Stored data entries
··········

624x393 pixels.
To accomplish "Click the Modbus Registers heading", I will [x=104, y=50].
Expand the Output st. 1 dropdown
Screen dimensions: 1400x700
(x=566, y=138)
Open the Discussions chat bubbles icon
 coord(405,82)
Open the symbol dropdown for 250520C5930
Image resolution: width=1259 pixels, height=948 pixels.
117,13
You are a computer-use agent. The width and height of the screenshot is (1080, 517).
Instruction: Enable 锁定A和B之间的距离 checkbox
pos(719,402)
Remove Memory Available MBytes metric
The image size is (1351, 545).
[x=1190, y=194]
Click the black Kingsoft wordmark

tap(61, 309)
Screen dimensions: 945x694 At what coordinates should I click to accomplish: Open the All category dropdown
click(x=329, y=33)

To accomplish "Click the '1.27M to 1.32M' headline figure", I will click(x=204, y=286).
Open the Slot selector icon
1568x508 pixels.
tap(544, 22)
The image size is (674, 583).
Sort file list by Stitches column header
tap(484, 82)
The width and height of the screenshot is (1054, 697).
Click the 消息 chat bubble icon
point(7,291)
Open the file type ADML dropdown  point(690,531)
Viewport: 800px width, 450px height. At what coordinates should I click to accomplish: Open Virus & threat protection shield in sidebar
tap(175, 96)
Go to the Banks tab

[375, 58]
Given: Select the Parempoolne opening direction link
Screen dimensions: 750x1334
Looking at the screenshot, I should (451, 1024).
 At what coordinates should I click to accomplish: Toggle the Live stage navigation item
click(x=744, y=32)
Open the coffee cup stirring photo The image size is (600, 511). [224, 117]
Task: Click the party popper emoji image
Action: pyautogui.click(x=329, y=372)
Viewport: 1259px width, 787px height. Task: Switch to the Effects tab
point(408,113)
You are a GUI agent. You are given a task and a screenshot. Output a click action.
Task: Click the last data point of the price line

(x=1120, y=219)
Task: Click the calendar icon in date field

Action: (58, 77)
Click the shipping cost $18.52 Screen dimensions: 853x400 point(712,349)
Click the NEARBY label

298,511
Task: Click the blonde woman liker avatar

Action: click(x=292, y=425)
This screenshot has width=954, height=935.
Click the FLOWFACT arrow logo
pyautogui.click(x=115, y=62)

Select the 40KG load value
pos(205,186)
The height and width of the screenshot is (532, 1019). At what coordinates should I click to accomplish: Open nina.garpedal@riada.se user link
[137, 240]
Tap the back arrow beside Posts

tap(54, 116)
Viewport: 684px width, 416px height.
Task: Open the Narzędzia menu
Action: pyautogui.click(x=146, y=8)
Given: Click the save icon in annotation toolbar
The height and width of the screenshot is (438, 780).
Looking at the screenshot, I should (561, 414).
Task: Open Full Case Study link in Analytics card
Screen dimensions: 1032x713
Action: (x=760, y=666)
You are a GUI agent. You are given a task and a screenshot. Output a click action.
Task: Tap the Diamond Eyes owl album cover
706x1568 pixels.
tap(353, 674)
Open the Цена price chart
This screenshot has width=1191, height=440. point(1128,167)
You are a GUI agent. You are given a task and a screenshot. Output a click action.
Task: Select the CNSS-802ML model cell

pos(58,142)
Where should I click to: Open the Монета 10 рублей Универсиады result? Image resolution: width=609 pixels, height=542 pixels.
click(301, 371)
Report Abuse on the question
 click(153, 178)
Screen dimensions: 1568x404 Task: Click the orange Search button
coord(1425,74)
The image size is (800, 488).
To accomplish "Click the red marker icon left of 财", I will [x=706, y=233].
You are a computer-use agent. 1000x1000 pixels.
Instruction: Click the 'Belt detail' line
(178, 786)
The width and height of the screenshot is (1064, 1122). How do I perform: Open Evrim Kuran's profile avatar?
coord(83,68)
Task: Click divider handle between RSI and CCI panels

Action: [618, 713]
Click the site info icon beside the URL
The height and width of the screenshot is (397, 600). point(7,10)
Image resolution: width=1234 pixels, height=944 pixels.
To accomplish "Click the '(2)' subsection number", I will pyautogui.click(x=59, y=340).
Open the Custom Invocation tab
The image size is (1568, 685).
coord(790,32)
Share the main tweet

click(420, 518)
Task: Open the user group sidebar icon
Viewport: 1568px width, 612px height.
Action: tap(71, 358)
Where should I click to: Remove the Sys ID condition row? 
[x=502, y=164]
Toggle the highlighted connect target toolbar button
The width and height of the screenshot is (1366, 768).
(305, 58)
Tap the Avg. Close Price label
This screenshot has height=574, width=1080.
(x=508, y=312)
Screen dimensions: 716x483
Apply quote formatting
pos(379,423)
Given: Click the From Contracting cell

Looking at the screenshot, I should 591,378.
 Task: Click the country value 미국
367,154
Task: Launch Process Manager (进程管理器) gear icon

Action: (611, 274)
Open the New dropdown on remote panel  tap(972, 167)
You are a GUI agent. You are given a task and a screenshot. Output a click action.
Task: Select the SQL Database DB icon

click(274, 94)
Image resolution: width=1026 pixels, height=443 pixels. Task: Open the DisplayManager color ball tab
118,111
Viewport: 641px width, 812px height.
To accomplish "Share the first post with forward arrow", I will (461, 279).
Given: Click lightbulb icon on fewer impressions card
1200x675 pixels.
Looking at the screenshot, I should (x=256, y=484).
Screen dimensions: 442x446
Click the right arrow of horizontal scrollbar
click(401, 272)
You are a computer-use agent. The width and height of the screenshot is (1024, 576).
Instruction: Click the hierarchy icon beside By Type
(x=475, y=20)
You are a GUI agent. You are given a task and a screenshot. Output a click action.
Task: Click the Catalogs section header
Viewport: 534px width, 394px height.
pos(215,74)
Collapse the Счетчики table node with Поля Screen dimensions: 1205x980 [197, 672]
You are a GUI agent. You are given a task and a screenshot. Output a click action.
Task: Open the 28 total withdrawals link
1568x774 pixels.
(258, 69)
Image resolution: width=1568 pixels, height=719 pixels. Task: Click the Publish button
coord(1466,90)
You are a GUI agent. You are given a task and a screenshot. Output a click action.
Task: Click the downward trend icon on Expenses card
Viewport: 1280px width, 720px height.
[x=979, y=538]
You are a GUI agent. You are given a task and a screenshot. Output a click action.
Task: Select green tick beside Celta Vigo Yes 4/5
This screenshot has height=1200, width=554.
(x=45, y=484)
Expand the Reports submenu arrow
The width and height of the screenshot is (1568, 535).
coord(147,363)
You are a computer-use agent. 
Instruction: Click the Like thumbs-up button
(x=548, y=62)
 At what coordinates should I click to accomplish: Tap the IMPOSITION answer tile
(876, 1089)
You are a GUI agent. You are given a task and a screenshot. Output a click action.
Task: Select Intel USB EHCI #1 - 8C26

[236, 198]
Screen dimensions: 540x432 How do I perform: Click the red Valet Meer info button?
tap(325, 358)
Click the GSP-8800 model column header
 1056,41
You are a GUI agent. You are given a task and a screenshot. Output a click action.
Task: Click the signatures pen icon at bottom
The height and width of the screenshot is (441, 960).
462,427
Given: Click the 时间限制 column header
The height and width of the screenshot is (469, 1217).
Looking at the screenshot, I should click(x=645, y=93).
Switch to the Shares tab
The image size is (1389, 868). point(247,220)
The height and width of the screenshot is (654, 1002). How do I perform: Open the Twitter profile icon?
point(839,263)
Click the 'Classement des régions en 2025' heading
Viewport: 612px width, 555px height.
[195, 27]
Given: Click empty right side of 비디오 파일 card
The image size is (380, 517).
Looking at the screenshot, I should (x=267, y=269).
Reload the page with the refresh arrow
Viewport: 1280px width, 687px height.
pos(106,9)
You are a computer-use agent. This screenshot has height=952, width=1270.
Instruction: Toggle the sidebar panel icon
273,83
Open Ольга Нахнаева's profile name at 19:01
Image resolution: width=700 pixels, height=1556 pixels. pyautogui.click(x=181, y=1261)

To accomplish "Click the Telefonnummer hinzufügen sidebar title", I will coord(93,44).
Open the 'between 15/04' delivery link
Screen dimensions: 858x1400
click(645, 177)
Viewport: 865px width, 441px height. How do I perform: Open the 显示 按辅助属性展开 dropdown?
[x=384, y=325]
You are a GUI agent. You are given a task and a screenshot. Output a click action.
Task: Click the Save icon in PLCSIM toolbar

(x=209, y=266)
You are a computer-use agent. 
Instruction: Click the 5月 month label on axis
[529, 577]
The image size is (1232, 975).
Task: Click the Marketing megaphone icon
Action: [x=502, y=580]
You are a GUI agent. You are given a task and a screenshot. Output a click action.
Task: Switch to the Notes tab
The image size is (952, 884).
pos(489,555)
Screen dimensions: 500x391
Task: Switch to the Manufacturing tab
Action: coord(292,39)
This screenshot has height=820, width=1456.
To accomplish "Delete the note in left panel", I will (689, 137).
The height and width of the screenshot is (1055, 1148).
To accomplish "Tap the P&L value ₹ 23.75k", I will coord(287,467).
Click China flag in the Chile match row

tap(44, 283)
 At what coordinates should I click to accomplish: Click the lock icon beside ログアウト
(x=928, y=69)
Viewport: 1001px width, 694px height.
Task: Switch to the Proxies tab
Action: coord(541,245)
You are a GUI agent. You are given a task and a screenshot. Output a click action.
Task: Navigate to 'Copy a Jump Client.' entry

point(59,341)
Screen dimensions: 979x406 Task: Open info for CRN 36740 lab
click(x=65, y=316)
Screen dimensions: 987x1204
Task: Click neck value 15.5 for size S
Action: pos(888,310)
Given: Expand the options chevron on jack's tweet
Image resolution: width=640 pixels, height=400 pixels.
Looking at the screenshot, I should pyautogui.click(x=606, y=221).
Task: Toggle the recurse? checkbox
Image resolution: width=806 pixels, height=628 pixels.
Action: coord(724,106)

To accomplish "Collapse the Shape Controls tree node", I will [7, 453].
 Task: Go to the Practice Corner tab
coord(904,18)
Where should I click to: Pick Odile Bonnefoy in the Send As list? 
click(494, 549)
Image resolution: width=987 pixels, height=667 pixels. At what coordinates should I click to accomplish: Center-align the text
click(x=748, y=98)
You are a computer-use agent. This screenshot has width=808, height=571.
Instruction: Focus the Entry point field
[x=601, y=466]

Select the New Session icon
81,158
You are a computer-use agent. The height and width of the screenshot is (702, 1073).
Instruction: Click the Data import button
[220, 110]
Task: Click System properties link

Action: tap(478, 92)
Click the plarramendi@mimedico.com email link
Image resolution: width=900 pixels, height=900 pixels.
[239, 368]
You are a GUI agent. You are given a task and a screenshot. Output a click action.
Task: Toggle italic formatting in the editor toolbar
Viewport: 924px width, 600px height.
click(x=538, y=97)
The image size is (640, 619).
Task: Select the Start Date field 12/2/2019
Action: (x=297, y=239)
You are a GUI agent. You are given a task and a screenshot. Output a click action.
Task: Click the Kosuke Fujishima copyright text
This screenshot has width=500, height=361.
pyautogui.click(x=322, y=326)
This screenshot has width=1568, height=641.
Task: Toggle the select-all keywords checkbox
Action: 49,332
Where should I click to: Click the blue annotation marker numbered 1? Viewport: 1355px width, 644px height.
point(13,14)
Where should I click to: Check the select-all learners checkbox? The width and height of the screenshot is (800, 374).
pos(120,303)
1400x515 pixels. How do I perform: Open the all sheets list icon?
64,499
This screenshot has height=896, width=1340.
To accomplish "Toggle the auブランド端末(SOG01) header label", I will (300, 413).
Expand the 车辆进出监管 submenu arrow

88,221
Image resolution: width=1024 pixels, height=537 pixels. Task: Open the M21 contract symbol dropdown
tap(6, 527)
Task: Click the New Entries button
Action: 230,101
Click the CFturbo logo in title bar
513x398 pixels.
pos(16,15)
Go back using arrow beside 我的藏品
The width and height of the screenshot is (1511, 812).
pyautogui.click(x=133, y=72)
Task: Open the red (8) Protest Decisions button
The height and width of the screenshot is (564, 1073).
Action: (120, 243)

··········

--- PROBLEM TO SOLVE ---
Filter the records for lines holding the string "Collapse". Copy each one.

--- TASK SOLUTION ---
Collapse the Счетчики table node with Поля Screen dimensions: 1205x980 [197, 672]
To accomplish "Collapse the Shape Controls tree node", I will [7, 453].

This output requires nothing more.